(課題の説明): 下に載っている映画の感想文を、最後の文の次から書き継いでください。
──────── ページ
罪悪感から援助はするけど自分のミスは絶対認めないスティーブンのせいで、子どもたちが苦しむのしんどい。謝ったら死ぬ属性の人、現実世界でもいるいる。
暗いお話なのに、登場人物たちのワキ毛への異常な執着とか、ニコール・キッドマン演じる美人妻の誘惑が個性的なとことか(娘にも遺伝してる)、スティーブンの異常行動とか、みんな無表情で演じてるのがツボすぎて気づいたら笑顔になってました。
スティーブンが絶対断りそうな場面で真顔でワキ毛見せてくれるの反則だし、終盤追い詰められて
「ワニの子の歯と鳩の血液と処女の陰毛を集めてきて日没までに燃やすんだ! 君の陰毛でやってみようか。いや1本もない! 全部ない!!」
って叫んで妻のお股事情が暴露されるのも面白過ぎて笑いをこらえきれなかった。
ギリシャ神話の『アウリスのイピゲネイア』では、生贄となるはずの娘イピゲネイアが最後鹿に入れ替わってたっていう話があるとかないとか。それと照らし合わせてみると、タイトルの“鹿殺し”の鹿はボブだったのかな。
ああボブ……可愛かったなボブ……。ボブ役のサニー・スリッチって『mid90s ミッドナインティーズ』の主演の子だったのね。気になってた作品なので今度観てみよう。
────────────────
──────── 記録
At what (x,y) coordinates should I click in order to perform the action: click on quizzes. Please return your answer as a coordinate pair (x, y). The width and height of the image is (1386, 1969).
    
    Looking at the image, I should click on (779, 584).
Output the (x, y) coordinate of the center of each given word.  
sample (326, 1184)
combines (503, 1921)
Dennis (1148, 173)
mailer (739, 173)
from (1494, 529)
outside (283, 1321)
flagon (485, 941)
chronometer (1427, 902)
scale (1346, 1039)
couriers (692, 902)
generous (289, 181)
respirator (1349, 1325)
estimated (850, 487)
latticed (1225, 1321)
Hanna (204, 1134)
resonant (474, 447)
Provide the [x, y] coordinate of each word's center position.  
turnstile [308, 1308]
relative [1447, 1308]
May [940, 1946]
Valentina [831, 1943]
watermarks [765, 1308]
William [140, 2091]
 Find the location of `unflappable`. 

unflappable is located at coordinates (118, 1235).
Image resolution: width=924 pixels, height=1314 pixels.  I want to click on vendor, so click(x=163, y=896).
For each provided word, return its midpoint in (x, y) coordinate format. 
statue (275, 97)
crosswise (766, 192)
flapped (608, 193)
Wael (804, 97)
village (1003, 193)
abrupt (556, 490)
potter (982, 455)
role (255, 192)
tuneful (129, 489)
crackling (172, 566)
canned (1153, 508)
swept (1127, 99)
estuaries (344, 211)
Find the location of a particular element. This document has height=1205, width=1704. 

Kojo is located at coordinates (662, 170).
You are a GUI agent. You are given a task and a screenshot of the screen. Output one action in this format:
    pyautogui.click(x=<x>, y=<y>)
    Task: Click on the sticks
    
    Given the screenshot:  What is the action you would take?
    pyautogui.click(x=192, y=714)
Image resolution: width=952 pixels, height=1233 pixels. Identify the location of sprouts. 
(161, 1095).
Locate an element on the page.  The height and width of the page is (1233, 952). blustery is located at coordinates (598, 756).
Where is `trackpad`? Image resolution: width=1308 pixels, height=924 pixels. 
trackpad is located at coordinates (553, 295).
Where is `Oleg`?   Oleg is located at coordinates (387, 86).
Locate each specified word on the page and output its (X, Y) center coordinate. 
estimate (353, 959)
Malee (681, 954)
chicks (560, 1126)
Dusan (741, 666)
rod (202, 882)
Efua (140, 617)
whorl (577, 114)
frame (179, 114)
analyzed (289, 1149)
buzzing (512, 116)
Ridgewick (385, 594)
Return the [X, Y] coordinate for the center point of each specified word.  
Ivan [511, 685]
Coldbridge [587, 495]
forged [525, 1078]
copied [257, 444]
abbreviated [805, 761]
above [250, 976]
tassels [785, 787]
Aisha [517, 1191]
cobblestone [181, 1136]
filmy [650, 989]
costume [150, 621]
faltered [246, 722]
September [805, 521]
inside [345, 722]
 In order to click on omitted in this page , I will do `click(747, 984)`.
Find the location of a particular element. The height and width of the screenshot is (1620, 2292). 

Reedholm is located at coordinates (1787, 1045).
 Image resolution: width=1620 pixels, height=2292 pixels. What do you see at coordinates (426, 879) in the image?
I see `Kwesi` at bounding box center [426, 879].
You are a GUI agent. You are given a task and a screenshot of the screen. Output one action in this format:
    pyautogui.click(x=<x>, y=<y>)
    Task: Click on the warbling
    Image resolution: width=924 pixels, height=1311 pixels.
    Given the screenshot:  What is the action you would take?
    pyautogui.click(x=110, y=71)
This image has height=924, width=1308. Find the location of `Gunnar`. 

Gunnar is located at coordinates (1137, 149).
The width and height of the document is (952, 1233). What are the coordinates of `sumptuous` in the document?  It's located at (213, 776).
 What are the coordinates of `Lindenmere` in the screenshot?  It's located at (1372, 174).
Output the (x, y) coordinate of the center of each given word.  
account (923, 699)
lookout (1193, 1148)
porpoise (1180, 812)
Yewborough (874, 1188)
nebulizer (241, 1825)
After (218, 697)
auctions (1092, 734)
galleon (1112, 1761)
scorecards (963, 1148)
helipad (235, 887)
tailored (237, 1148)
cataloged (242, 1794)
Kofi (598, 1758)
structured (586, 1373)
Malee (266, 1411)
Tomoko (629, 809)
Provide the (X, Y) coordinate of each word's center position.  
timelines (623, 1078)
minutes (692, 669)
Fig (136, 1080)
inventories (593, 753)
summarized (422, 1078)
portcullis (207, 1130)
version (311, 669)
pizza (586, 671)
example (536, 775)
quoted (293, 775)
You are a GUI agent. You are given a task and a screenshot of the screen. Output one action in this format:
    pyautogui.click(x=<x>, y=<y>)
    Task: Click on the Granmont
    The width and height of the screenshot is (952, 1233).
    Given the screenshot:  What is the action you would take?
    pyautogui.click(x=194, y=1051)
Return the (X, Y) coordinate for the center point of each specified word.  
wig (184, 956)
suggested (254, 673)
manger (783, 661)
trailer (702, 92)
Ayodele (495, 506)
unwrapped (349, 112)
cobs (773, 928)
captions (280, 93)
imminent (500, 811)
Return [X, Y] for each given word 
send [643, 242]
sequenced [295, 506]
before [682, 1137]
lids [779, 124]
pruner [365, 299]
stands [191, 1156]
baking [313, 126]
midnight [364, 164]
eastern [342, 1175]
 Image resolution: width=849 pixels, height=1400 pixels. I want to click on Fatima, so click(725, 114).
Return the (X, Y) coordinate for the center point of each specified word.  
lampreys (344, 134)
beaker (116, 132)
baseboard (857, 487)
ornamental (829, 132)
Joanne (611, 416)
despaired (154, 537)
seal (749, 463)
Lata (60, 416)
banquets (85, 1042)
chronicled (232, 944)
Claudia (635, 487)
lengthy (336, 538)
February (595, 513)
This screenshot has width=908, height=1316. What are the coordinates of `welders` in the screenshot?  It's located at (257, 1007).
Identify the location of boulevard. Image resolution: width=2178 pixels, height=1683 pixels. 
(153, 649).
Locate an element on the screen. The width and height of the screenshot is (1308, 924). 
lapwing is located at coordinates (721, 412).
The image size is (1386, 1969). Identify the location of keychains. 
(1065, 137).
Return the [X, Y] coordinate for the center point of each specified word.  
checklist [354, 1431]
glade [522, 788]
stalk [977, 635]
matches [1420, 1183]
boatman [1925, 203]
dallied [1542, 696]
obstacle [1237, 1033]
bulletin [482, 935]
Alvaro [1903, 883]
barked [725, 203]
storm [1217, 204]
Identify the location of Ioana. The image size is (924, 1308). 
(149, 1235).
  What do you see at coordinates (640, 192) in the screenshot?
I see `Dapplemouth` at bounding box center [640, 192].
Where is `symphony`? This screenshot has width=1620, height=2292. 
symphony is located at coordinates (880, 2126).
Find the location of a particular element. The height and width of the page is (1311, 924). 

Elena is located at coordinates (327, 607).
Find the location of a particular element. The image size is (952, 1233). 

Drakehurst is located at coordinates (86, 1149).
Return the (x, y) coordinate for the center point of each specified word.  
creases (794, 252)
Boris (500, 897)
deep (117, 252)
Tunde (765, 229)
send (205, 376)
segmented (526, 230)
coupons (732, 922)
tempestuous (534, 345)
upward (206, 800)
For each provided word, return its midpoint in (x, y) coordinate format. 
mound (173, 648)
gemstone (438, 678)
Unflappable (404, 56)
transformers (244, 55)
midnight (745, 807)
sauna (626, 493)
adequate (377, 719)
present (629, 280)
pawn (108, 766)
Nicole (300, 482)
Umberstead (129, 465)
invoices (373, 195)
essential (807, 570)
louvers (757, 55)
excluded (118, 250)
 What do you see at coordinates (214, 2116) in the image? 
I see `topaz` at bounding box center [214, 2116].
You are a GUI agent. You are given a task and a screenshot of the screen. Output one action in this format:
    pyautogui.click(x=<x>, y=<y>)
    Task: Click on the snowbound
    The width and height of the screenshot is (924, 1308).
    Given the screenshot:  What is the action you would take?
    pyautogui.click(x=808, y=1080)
────────────────
(最終回答):
作品情報
聖なる鹿殺し キリング・オブ・ア・セイクリッド・ディア(The Killing of a Sacred Deer)
上映時間:121分
ジャンル:サスペンス
監督:ヨルゴス・ランティモス
出演者:コリン・ファレル、ニコール・キッドマン、バリー・コーガン、ラフィー・キャシディ、サニー・スリッチ、アリシア・シルヴァーストーン、ビル・キャンプ
関連作品
『ロブスター』(2015年)
同監督作品。「45日以内にパートナーを見つけなければ、自ら選んだ動物に変えられる」っていうわけわからん設定が気になる。こっちもコリン・ファレル主演。
『籠の中の乙女』(2009年)
これも同監督作品。ヒトコワ系らしいので期待。配信見放題にあったので近々観てみます。